Intratarsal epidermal inclusion cyst

Affiliations
Case Reports

Intratarsal epidermal inclusion cyst

Mark J Lucarelli et al. Ophthalmic Plast Reconstr Surg. 2008 Sep-Oct.

Abstract

Purpose: To report 3 cases of epidermal inclusion cyst that arose within the tarsus, an unusual site of origin.

Methods: A retrospective review of medical records of patients undergoing excision of eyelid epidermal inclusion cysts by one surgeon (MJL) over a decade revealed 3 cases of intratarsal epidermal inclusion cyst. Initially, these lesions resembled chalazia and were first addressed with incision and curettage. There was recurrence of the cyst in all the 3 cases from 1 to 4 months, and subsequent complete excision was necessary.

Results: At surgery in each of these cases a cyst arising within the tarsus was encountered. Eventually, the tarsus containing the base of the cyst was excised to ensure complete removal. The cysts were approximately 8 mm to 10 mm in greatest dimension and had yellowish-white gelatinous contents. Histopathologic evaluation revealed keratin-filled cysts arising from tarsus and lined by stratified keratinized epithelium. In one of the cases the tarsal tissue around the cyst wall showed epidermal elements presumably derived from sebaceous gland.
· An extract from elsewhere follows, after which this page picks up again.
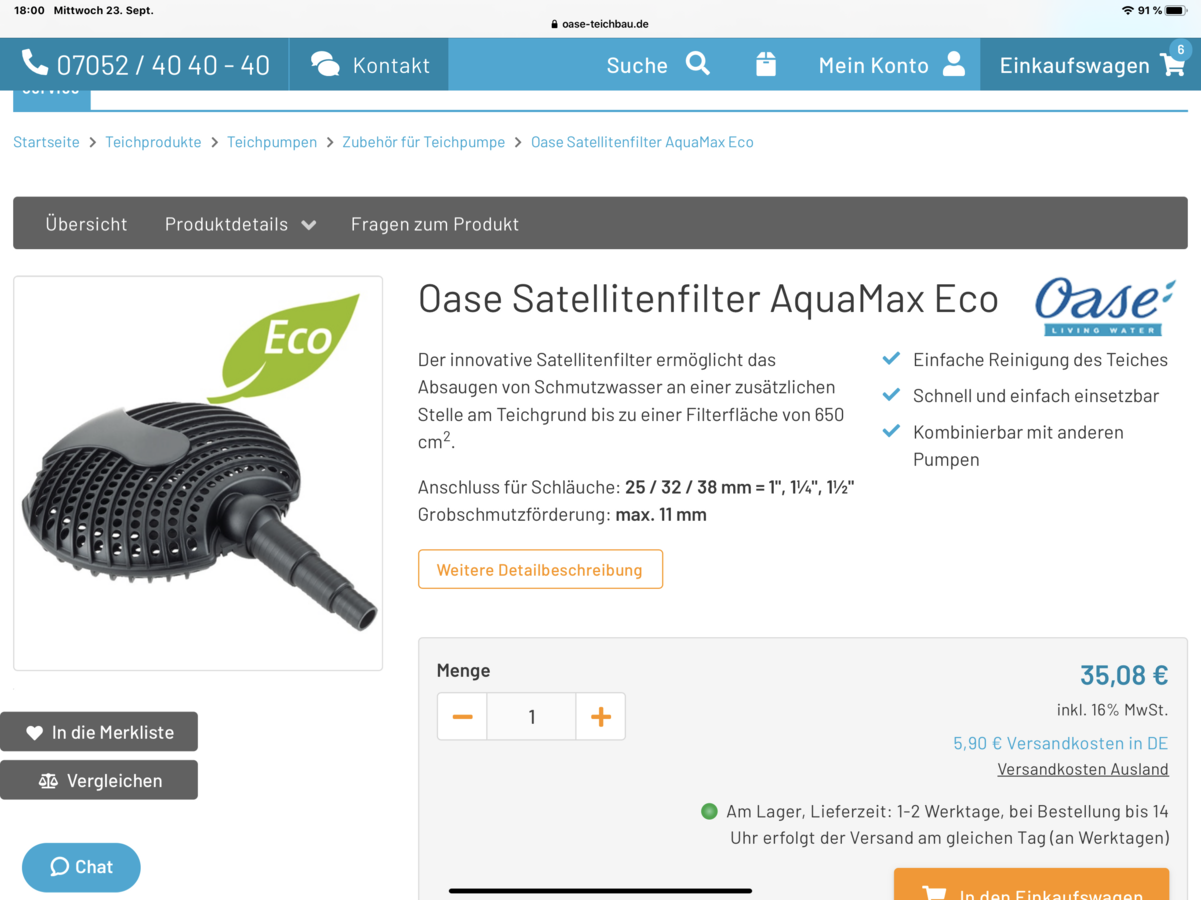The image size is (1201, 900).
Task: Expand the Produktdetails dropdown chevron
Action: [x=309, y=225]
There have been no recurrences after complete excision (follow-up range, 9-60 months).

Conclusions: Intratarsal epidermal inclusion cysts share some clinical features with chalazia. Lack of inflammation, lack of fluctuation in size, gradual continued slow growth, and delayed onset of recurrence may help to differentiate tarsal cyst from recurrent chalazion. Incision and curettage, however, is not effective long-term treatment for this entity. Total excision of the cyst including full-thickness excision of tarsus at the cyst's base of origin is suggested for definitive treatment.